• Work instructions:
Having found the line containing "Instruction: Open the" in the records below, copy that line and each later one exactly, dropping pictures.

(Screenshot grounding data)
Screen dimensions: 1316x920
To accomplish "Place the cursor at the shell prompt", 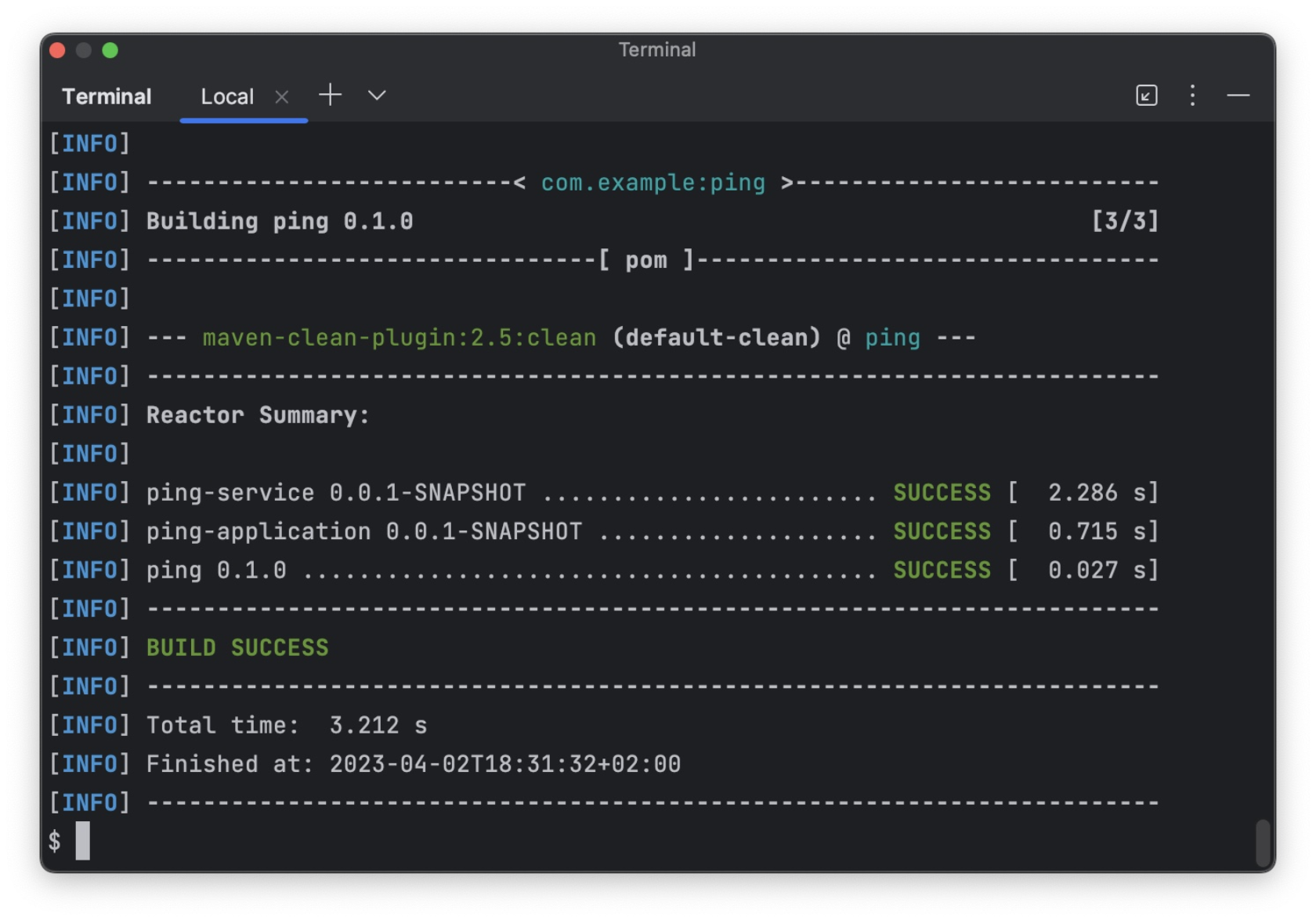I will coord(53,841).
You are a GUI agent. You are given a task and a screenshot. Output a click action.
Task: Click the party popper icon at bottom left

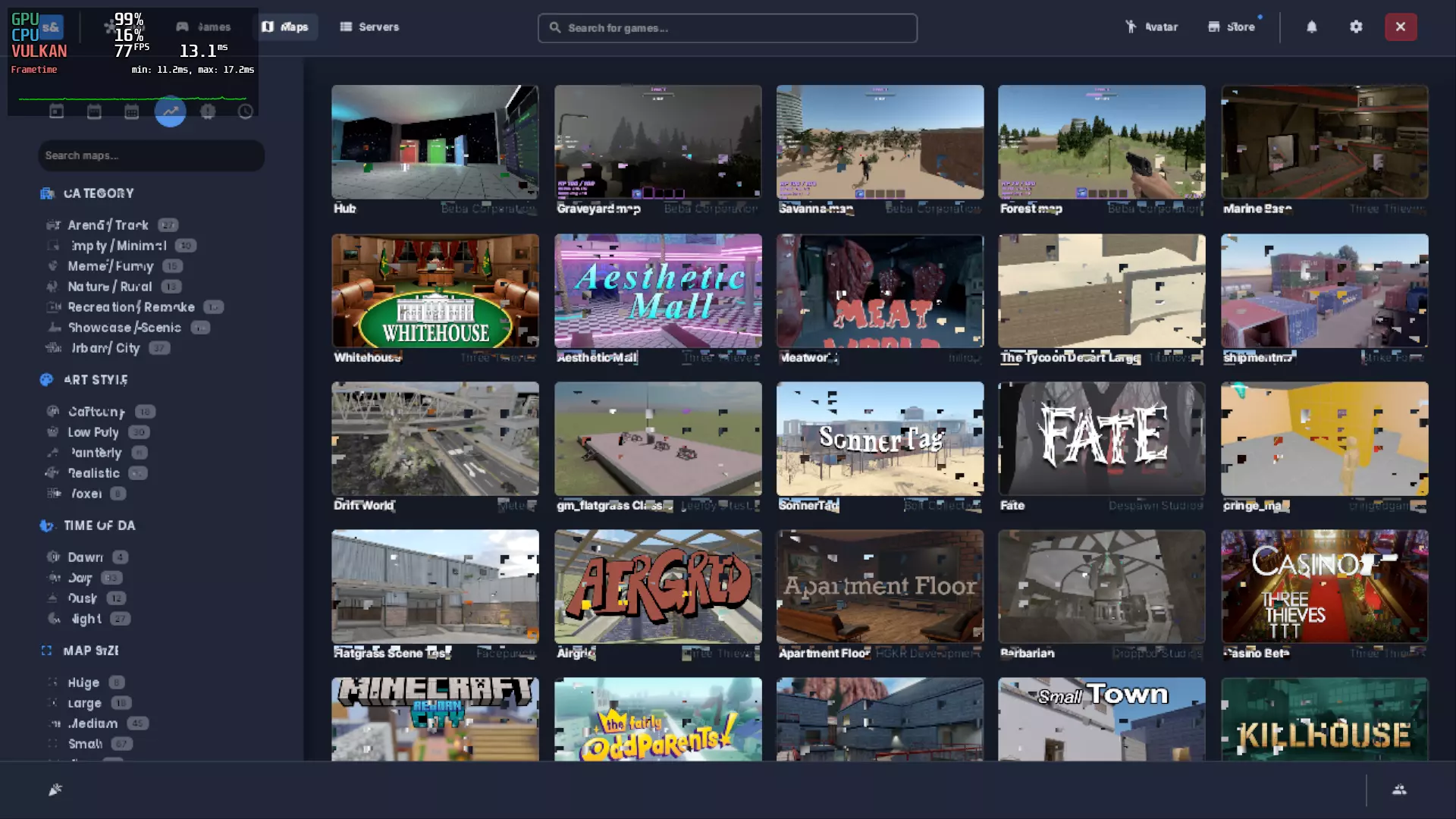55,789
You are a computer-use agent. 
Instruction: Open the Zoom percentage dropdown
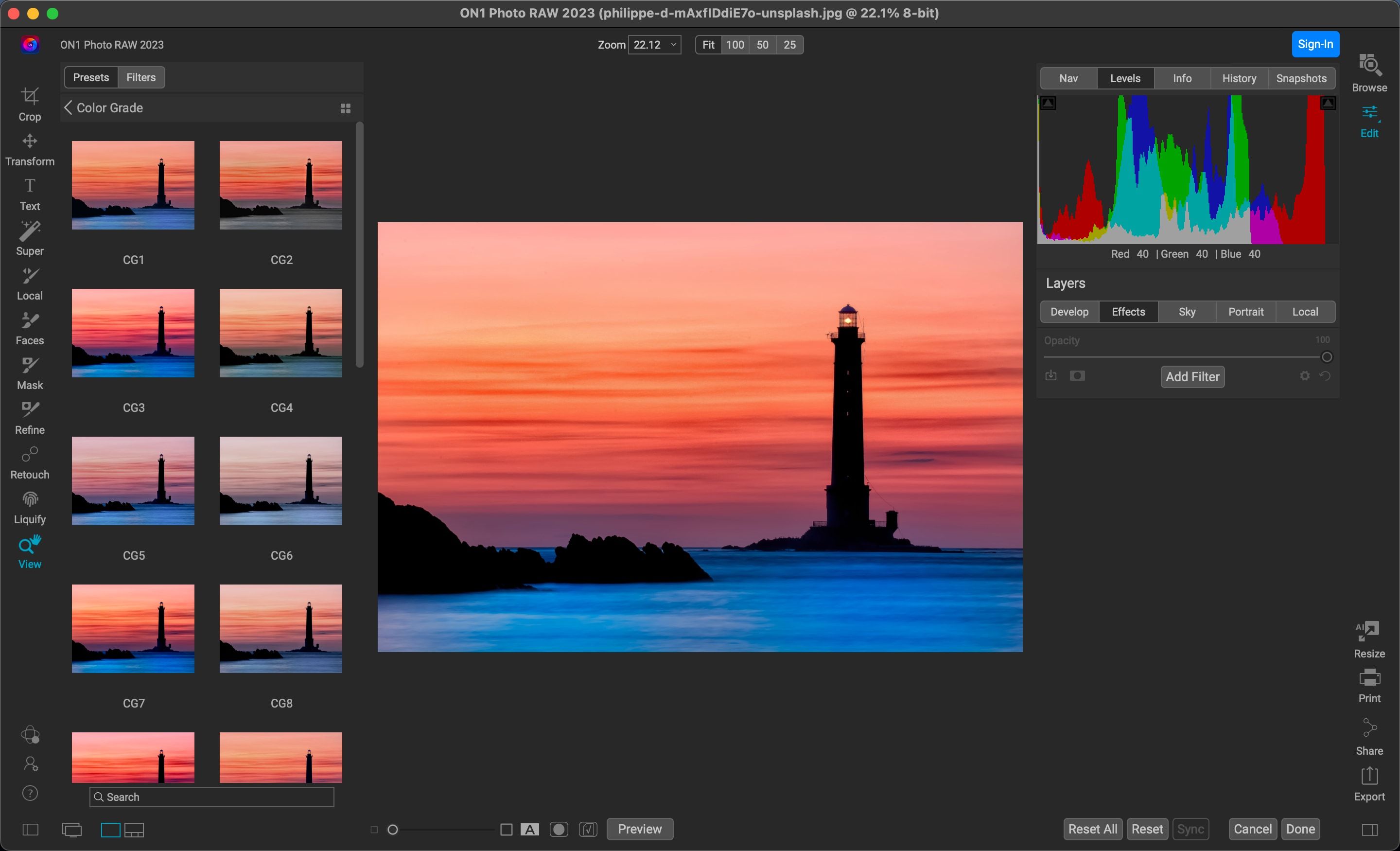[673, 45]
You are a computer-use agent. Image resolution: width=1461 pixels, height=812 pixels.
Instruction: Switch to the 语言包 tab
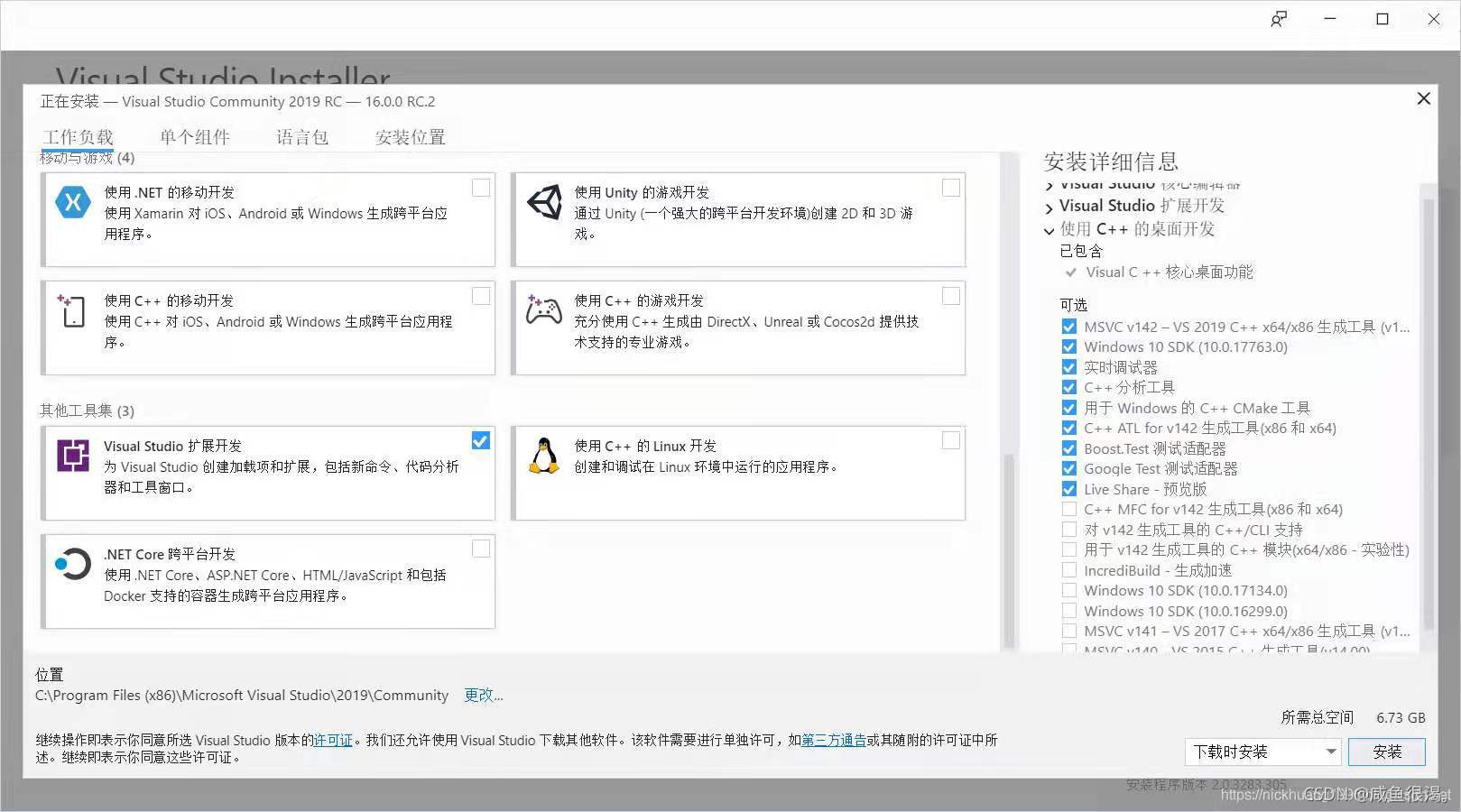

• Answer space:
Instruction: Open the Zoom percentage dropdown
[673, 45]
You are a computer-use agent. Image resolution: width=1461 pixels, height=812 pixels.
Instruction: Switch to the 语言包 tab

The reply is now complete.